Christina: And how does the network tell you that in a software-defined environment?
Jon: Because it is software-defined.
Christina: Because software is everywhere and it is giving you the sense-making, if you will, right?
Jon: Yeah.
Christina: So, reporting back what it is, where it is, and what it's seeing.
Jon: Exactly. Exactly. It's the traffic cops. It sees where everything is going and knows where everything is. So, they...and like, we've always wanted to do microsegmentation. Now we can get to a point where we can actually implement microsegmentation if we knew what the segments were. That's the hard part.
So, we have to use software to be able to say, "Well, this environment and this environment never communicate," or "These two services communicate, and they communicate what I think is confidential data, so not only going to communicate, but we're going to make them communicate in an encrypted way.
Christina: Right. Or is it also looking at segmentation in terms of who has access to what where?
Jon: Definitely. Definitely. Definitely. But it's not just software-defined networking. It's software-defined compute. You see things like containers being used and workloads being moved all over the place and it's software-defined storage, too, where you store things and what the storage look like.
Christina: So, how far are we from that world in reality? Where are we today and where might we get to in three years, five years?
Jon: In the software-defined data center?
Christina: All of what you just described.
Jon: I think there's, in this industry, there's SOAPA or, like, a lot of orchestration going on. You guys have done amazing work around that space.
Christina: Thank you. Yeah.
Jon: And the reality is that's the first foray, as I see it, into being able to do automation. The problem is is if you look at who's using automation and what they're using it for, there's still not confidence that we're going to automate something and not break something. And so, for example, if you just look at incident response, the first step of the process is enrichment.
So, go out and collect all the information you need to assess this event or alert that you have to determine if it's really an incident. And that is very easily automated but it's also read-only and doesn't touch anything. When, then, you want to react or respond to an incident and you look at it and you go, "You know, I need to contain that machine," that's an opportunity for automation but we don't see a lot of people doing containment with automation.
Christina: They'll do detection and alerting with automation but they don't quite trust the detection yet to be able to block.

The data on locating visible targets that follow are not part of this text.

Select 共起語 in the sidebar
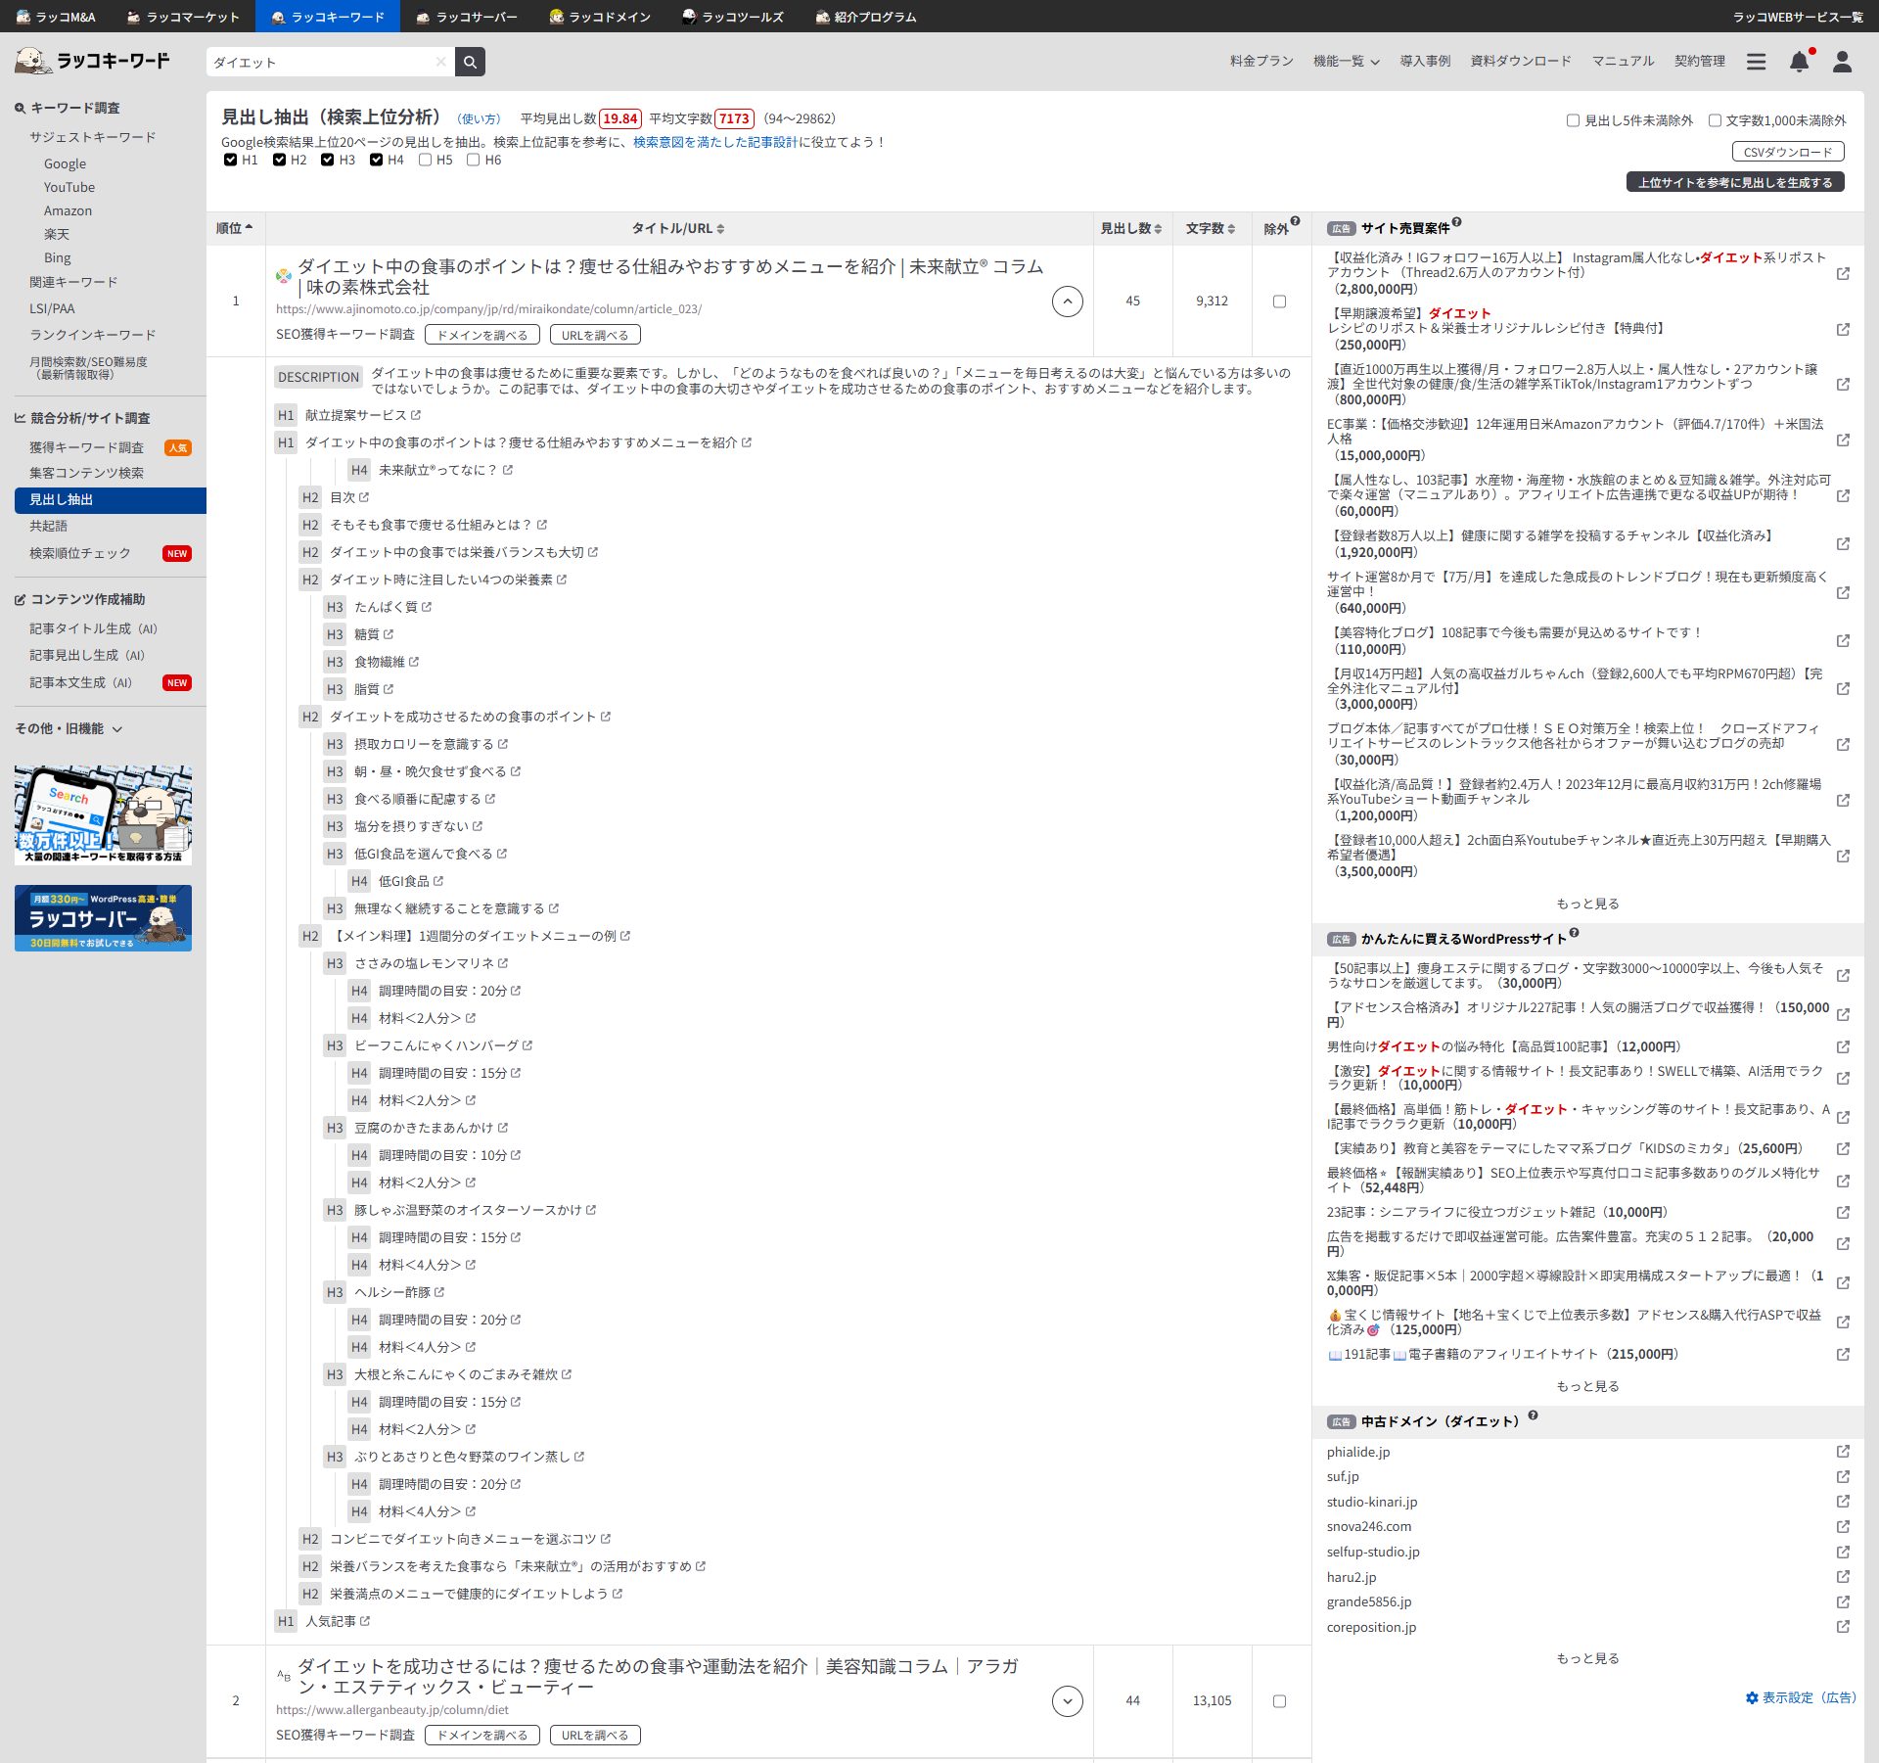1879x1763 pixels. [x=49, y=526]
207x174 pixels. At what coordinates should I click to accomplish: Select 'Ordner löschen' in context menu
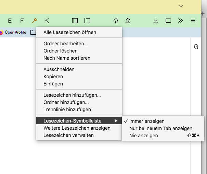61,51
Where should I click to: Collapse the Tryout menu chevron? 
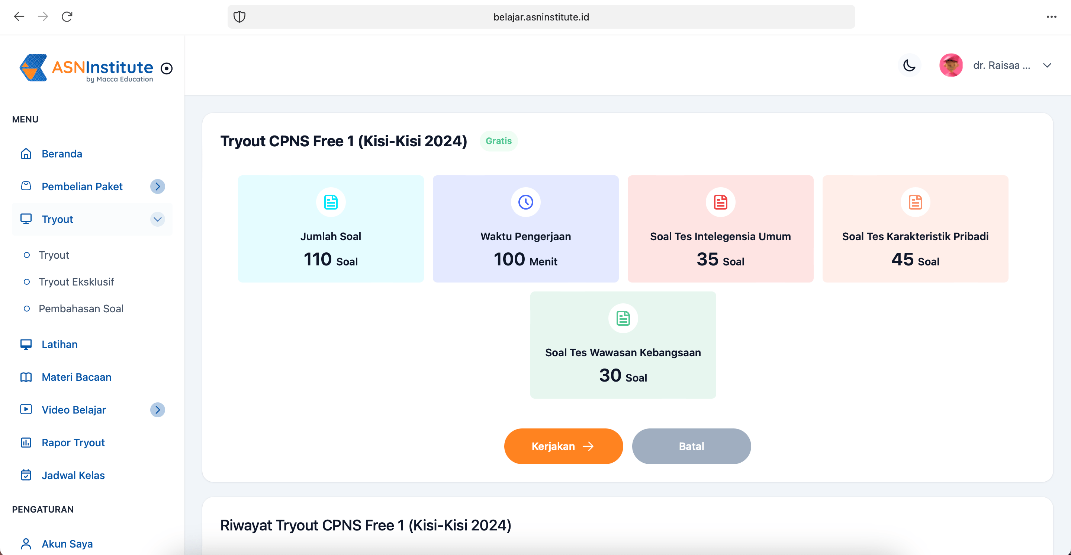pyautogui.click(x=157, y=219)
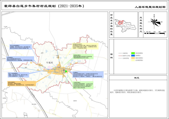169x119 pixels.
Task: Click the 人居环境整治规划图 title text
Action: [x=150, y=7]
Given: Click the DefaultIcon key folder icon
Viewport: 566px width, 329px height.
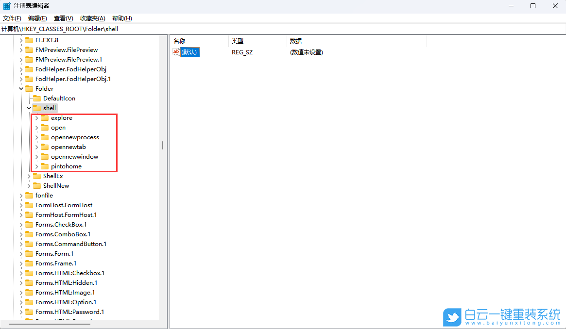Looking at the screenshot, I should click(36, 98).

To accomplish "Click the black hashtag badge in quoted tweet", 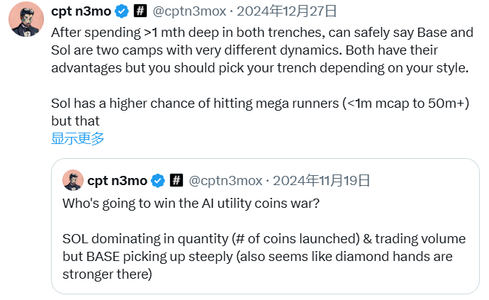I will point(176,181).
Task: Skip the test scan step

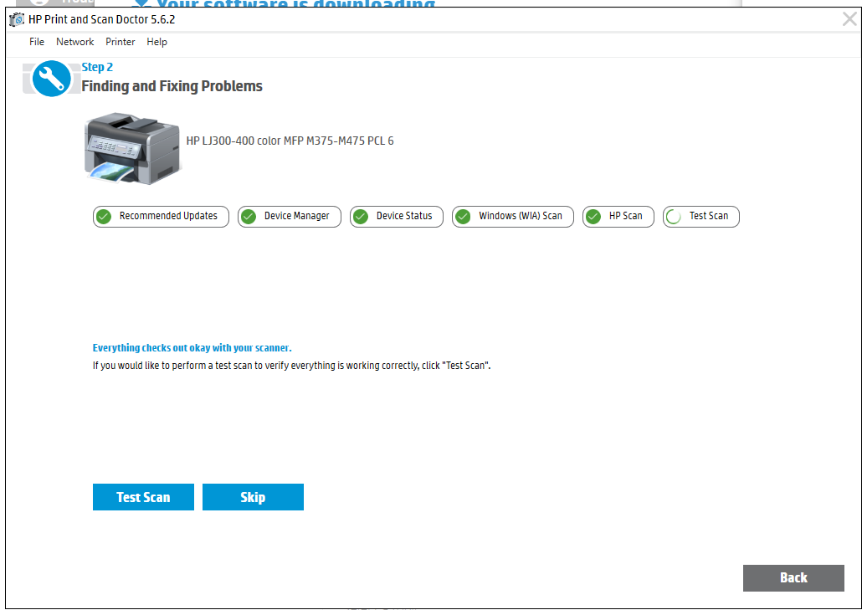Action: click(x=253, y=496)
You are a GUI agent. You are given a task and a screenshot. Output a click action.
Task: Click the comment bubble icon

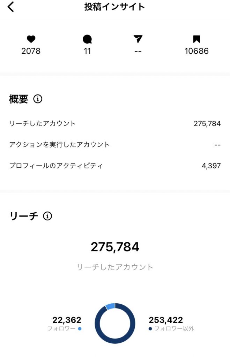[x=87, y=39]
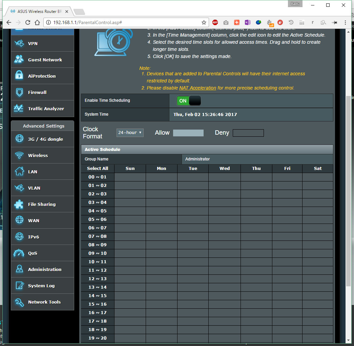Click the VPN sidebar icon
This screenshot has width=354, height=346.
[19, 43]
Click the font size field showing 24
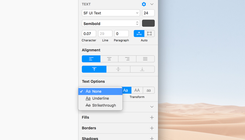This screenshot has height=140, width=245. (x=148, y=13)
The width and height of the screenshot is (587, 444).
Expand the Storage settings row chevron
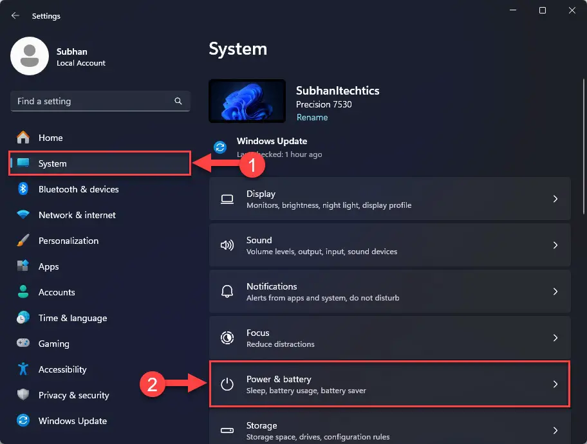555,430
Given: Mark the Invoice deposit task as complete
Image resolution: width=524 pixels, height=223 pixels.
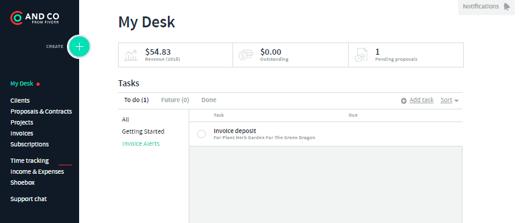Looking at the screenshot, I should point(201,134).
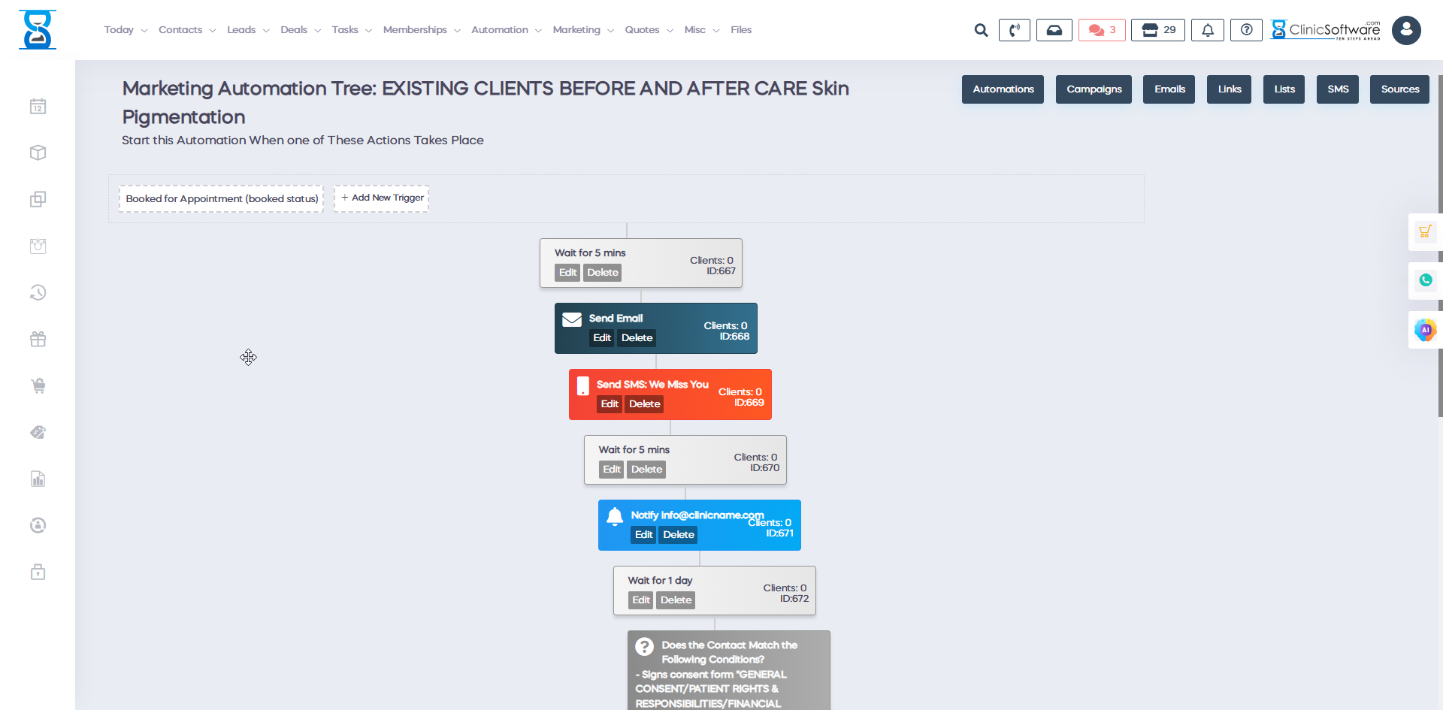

Jon: Yeah. Right. Or they just don't know. So, like, at that point, you know, if there's multiple objectives that need to be considered, like does this block actually mitigate the threat, does this block take something down or introduce an issue to the business and cause more problems. So, in that process, effectively, what needs to be done is...we talk a lot about analytics for detection.
Well, I think we'll also be talking about analytics for response. Like, things that will be multi-objective optimizers and go, "Okay. I know all the things that are important.This is the action that either piece of software is going to take." And that's the difference between software-defined and software-driven.